Bundesgerichtshof bestätigt Grundsätze der Störerhaftung

Der Bundesgerichtshof hat heute am 12.05.2010, ein in seiner Reichweite kaum zu unterschätzendes Urteil, Aktenzeichen:1 ZR 121/08, gefällt: Nach diesem sind WLan-Anschlußinhaber grundsätzlich zur Sicherung ihres Anschlusses verpflichtet.

Derzeit liegt nur eine Pressemitteilung vor, aber diese läßt in Ansätzen erkennen, was in Zukunft auf Anschlußinhaber zukommen könnte.

Privatpersonen können auf Unterlassung … in Anspruch genommen werden, wenn ihr nicht ausreichend gesicherter WLAN-Anschluss von unberechtigten Dritten für Urheberrechtsverletzungen im Internet genutzt wird.

Nach Ansicht des BGH muß damit ein Anschlußinhaber jedenfalls die zum Zeitpunkt der Installation des WLan-Routers marktüblichen Sicherheitsvorkehrungen des Routers verwenden, sowie ein eigenes, ausreichend sicheres und ausreichend langes Passwort verwenden.

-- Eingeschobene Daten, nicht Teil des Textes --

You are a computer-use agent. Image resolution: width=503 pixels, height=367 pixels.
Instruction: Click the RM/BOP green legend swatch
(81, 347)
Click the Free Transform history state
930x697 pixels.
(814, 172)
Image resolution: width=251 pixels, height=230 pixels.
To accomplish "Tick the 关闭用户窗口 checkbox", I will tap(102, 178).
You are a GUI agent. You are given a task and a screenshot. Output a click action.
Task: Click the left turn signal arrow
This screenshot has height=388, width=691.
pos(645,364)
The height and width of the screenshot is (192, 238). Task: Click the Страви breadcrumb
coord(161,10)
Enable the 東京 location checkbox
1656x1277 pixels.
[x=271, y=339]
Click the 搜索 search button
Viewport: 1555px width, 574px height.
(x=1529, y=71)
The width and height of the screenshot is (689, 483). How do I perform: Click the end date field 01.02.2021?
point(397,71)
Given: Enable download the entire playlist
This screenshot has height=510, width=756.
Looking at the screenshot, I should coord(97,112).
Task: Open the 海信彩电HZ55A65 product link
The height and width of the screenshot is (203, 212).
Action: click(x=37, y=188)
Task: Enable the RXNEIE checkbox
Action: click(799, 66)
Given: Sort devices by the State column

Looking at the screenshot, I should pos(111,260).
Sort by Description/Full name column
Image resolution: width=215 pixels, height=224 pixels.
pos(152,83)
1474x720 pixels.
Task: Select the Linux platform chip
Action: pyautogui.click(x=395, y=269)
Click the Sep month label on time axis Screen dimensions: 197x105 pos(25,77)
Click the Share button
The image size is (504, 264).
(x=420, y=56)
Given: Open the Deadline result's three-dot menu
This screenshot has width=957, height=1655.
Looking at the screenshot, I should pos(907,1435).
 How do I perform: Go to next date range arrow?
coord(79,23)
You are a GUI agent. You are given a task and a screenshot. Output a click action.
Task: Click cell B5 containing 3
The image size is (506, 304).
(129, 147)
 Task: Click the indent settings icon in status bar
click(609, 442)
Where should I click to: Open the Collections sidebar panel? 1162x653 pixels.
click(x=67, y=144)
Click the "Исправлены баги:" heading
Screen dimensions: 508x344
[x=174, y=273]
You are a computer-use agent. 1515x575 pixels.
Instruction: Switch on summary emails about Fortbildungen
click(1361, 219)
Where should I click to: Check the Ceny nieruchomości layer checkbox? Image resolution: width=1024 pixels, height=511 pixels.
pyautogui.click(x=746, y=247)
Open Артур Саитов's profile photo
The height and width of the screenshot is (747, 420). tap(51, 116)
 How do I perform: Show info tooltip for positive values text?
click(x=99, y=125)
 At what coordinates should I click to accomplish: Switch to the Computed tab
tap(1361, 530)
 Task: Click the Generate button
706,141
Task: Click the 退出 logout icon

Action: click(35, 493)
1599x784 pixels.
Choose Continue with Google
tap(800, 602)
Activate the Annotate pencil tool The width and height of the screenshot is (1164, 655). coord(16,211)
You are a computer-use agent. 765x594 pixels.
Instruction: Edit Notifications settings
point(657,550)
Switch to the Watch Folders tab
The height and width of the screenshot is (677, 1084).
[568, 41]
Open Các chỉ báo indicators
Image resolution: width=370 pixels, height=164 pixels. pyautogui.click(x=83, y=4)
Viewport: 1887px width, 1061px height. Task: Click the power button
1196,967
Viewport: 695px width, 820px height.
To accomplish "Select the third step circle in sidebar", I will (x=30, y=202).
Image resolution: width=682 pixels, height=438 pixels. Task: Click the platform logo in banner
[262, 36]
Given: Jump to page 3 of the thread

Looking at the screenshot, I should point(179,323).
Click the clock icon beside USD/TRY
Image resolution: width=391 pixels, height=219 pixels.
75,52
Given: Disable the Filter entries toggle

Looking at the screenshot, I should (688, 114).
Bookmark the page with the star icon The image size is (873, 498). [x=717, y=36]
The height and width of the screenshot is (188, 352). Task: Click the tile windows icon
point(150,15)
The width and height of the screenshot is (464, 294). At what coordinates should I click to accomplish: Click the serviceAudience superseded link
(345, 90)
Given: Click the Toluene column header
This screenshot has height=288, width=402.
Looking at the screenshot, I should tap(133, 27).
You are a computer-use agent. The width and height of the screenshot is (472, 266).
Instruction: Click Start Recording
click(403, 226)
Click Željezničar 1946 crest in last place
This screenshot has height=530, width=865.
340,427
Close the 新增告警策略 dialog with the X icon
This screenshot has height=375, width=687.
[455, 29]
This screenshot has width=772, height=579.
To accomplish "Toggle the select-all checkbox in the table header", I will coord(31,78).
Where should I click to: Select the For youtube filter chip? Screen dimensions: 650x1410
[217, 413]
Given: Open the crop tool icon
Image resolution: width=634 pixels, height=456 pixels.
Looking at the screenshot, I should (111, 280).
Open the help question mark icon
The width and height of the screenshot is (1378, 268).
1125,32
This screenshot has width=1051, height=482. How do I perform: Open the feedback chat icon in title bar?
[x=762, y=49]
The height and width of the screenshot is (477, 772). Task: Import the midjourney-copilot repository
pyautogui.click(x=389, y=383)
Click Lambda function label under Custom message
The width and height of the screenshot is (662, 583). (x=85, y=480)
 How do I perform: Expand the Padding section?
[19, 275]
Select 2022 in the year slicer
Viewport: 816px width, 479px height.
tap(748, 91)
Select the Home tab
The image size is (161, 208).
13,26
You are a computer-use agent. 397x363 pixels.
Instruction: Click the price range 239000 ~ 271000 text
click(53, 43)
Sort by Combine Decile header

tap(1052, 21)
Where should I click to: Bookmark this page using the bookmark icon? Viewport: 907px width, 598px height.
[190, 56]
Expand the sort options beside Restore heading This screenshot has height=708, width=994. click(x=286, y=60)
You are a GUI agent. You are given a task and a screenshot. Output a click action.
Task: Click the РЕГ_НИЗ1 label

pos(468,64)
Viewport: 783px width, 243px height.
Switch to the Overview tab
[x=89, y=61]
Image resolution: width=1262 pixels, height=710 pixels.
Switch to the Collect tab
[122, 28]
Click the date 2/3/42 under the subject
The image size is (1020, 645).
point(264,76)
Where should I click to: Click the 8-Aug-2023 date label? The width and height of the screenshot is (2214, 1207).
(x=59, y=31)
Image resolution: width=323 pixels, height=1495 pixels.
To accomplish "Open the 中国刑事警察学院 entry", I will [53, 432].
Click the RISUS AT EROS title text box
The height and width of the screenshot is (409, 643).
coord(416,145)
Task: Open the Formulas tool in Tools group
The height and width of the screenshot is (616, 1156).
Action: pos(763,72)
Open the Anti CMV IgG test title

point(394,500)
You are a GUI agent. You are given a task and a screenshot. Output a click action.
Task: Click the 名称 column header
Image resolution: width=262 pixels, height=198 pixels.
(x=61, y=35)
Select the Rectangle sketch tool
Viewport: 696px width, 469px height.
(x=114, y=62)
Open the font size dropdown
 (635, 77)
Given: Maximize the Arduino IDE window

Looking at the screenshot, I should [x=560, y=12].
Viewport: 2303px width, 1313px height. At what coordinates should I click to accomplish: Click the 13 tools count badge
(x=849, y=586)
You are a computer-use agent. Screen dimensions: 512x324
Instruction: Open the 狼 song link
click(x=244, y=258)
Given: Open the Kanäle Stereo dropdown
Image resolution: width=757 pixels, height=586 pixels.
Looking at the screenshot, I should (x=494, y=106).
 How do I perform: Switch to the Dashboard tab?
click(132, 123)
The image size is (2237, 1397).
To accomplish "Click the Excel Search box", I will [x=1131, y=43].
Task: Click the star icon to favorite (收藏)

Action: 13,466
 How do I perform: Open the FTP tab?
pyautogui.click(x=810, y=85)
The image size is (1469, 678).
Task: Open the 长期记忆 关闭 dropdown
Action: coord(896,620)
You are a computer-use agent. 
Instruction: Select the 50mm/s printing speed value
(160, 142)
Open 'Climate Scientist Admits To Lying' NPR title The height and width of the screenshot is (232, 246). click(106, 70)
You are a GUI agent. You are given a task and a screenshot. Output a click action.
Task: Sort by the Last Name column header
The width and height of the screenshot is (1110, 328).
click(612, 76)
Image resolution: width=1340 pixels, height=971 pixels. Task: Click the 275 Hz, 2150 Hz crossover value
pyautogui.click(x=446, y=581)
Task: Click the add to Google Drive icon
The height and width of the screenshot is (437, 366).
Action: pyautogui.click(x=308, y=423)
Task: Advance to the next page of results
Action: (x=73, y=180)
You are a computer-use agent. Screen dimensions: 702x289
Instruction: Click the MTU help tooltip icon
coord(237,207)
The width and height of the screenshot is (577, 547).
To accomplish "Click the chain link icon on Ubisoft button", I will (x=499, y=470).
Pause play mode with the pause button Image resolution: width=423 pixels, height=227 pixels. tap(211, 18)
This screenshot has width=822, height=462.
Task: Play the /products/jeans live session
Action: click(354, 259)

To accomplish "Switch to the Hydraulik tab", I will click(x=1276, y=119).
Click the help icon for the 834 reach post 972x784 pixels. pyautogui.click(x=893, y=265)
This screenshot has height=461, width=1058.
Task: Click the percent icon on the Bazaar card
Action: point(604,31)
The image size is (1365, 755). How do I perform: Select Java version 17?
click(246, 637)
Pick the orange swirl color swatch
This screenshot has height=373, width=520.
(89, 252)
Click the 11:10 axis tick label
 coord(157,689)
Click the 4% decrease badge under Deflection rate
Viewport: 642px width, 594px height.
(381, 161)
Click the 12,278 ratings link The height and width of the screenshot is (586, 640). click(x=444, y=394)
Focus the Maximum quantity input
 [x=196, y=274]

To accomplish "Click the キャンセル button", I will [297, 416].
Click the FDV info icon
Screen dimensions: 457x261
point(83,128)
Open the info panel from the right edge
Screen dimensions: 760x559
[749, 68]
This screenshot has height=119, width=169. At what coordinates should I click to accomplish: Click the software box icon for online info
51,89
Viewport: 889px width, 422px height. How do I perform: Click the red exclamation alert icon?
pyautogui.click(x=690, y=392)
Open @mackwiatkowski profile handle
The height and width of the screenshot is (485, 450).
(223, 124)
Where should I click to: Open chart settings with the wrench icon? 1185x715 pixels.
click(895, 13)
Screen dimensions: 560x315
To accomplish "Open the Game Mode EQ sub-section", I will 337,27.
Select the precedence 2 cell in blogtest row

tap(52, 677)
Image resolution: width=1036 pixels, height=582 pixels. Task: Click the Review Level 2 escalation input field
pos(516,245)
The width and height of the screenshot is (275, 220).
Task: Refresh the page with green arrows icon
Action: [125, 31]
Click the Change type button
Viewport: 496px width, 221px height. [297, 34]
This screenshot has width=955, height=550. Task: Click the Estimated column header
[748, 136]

Der Router ist das Gerät, welches für das lokale Netzwerk (Lan) oder das lokale kabellose Netzwerk (WLan)zuständig ist und den Anschluß ins Internet vermittelt, auf gut Deutsch-Englisch: "routet" (Route = Weg, Strasse, Strecke, Leitung) und über den der Computernutzer faktisch ins Internet geht. Bekannte Hersteller oder Markenbezeichnungen für Router sind z.B. Fritz!Box, D-Link, Cisco oder Netgear.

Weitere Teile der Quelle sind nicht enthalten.